Just some musings on maps and gameplay.

No minimap.
No compass map.

When playing, the player should be focused on their world. Look at the actual places you are going!


For the full game map, the camera just zooms out and the real 3D world is used. The engine supports this and it saves a lot of time. Also is really cool.

I have concerns about it with gameplay though. Unless it is built into the lore like eagle vision, it makes no sense. Why would you be able to see all that?


I kinda feel like it might make sense to take botw's thoughts on maps to the extreme. No maps ever. Instead the map button toggles in world labels. Visible mountains, lakes, rivers, cities, etc. have their names hover over them in medieval style. Climbing to the top of a mountain would not just let you see a good vista, it would let you locate yourself and surroundings.

This is important because "quests" will not mark a pin for the exact location. Instead they use landmarks. If the treasure is between yorky river and mount massive, you focus on finding those first.
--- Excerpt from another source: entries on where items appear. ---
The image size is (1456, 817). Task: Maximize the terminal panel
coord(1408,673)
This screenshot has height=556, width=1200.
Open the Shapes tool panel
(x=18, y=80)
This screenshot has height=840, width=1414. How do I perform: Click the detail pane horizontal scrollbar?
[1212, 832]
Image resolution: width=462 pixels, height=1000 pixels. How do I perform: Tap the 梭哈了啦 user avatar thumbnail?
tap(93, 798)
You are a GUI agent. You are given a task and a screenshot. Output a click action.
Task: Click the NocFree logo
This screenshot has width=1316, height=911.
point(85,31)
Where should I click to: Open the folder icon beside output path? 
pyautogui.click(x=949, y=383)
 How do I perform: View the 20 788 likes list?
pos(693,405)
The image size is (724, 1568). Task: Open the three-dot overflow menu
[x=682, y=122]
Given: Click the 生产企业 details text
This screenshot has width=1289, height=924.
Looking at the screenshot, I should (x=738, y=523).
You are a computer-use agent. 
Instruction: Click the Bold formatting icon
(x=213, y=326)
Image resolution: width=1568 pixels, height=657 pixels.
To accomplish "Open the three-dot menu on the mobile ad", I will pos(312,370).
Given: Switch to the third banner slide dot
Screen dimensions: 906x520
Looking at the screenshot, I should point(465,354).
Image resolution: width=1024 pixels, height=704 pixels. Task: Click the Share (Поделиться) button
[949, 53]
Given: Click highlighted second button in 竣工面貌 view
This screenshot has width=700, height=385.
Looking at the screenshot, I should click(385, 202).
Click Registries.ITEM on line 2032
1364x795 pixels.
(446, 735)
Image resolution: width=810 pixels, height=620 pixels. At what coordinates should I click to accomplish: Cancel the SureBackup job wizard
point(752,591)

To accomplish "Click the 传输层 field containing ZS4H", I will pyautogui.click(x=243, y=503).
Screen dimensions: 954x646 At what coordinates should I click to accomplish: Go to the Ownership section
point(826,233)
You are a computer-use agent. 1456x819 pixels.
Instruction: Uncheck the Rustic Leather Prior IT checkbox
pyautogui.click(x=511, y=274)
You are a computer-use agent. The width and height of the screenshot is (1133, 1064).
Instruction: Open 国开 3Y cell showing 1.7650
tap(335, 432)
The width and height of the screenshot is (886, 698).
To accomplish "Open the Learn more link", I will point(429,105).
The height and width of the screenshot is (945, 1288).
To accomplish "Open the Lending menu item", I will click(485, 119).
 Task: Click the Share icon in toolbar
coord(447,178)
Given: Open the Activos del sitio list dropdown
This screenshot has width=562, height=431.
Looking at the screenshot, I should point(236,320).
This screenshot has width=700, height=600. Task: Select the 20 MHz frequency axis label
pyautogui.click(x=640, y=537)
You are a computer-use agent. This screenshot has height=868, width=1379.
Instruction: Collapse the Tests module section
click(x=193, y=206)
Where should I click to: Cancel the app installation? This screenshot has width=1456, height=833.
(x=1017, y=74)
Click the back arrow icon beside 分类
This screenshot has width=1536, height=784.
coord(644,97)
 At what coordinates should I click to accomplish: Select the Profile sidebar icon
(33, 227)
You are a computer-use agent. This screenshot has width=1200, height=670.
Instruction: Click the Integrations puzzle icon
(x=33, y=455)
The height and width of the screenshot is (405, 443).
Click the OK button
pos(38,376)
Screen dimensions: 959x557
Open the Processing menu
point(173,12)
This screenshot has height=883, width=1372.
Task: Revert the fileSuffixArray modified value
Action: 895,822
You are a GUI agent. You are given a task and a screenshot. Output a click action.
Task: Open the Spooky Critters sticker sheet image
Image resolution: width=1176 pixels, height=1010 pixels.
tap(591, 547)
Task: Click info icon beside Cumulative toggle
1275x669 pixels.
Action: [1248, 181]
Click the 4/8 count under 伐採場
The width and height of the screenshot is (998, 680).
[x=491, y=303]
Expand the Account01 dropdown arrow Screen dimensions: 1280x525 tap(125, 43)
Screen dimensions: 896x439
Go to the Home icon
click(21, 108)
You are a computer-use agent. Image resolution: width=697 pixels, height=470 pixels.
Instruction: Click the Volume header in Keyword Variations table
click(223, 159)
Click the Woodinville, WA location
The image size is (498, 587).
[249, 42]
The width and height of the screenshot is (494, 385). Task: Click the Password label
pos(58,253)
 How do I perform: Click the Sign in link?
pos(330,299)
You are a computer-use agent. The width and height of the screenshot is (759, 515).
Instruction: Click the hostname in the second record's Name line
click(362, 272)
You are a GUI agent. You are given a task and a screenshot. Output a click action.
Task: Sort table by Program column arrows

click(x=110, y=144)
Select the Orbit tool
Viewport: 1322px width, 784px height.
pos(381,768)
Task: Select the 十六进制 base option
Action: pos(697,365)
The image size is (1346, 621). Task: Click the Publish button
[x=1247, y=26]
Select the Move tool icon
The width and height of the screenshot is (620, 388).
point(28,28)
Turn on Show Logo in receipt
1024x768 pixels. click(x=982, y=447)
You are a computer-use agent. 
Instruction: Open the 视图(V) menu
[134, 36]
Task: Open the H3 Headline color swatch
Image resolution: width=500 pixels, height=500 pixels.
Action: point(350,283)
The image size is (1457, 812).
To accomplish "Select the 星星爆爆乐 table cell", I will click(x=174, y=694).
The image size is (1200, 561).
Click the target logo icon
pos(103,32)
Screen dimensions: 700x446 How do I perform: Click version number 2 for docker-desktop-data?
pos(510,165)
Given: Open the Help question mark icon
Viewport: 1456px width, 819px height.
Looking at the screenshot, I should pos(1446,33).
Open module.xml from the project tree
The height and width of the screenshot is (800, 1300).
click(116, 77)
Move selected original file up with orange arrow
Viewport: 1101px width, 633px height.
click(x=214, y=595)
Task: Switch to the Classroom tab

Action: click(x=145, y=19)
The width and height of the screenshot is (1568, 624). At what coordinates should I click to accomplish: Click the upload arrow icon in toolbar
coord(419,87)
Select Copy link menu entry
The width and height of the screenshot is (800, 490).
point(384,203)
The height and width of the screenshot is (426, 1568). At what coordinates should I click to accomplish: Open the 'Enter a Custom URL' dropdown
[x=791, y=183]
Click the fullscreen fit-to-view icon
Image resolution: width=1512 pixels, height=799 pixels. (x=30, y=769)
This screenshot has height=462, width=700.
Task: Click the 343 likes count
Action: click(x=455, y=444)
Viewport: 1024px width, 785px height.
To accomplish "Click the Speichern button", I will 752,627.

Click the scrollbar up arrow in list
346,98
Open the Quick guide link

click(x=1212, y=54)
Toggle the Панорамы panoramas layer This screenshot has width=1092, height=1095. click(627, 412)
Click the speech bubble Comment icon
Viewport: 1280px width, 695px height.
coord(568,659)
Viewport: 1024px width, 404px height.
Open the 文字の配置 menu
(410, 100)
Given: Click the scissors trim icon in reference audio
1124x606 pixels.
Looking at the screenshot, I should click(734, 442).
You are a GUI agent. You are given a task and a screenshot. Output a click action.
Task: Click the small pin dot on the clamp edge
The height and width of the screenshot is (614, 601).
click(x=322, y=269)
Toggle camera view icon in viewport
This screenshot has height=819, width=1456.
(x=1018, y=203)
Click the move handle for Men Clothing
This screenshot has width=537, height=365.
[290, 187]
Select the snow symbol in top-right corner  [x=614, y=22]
With that said, a system is still needed to help the player rember things. There are literally thousands of mountains in the game and the player can't be expected to remember the name of every one. A map is the only way to present that info.

So we have a catch 22 on our hands.


Legend

Mar 27, 2020, 02:33 PM Last Edit: Mar 27, 2020, 03:12 PM by Legend

Testing out conversation wheels.

Legend

Kinda fun but I'm switching my world system slightly so that I can have thousands of "biomes" instead of just a few.

They'll be generated before the game starts just as a way to speed things up. Lots of simple biomes are faster than a few complex biomes, even though to the player it mostly feels the same.

Also works with my evolution mechanic. It's all fake and doesn't happen while playing. Variants of basic animals and plants are made to fit regions. Really simple stuff like brown bear vs black bear, not alien/monster looking variants.

Legend



Buzz, buzzzzzzz!



Instead of showing stuff that is pretty, here's a look at raw game development. This test bed is where I am setting up my procedural lod system, "nested procedural details." The trees procedurally generate the grass and the grass procedurally generates the bugs. Models are are ugly and poppy on purpose so that I can quickly iterate and know what is happening.


This tool is also how biomes work. The same grass species can spawn different insects depending on location and the same tress can similarly spawn mushrooms and birds depending on location.

Legend



It's fun how this test environment is slowly starting to look more like an actual environment.

Legend

What makes The Forged Kingdoms play like nothing else?


Everything is physical.

It's essentially a voxel game without voxels. Items take up real space and everything can be used for anything. Makes it really hard to develop though!

Legend



Very first iteration of my plant gen system. Can't use off the shelf tools since I need to procedurally generate these during gameplay and slowly grow them over time.

Legend



It can grow.

the-pi-guy

Are you using l systems or something more unique?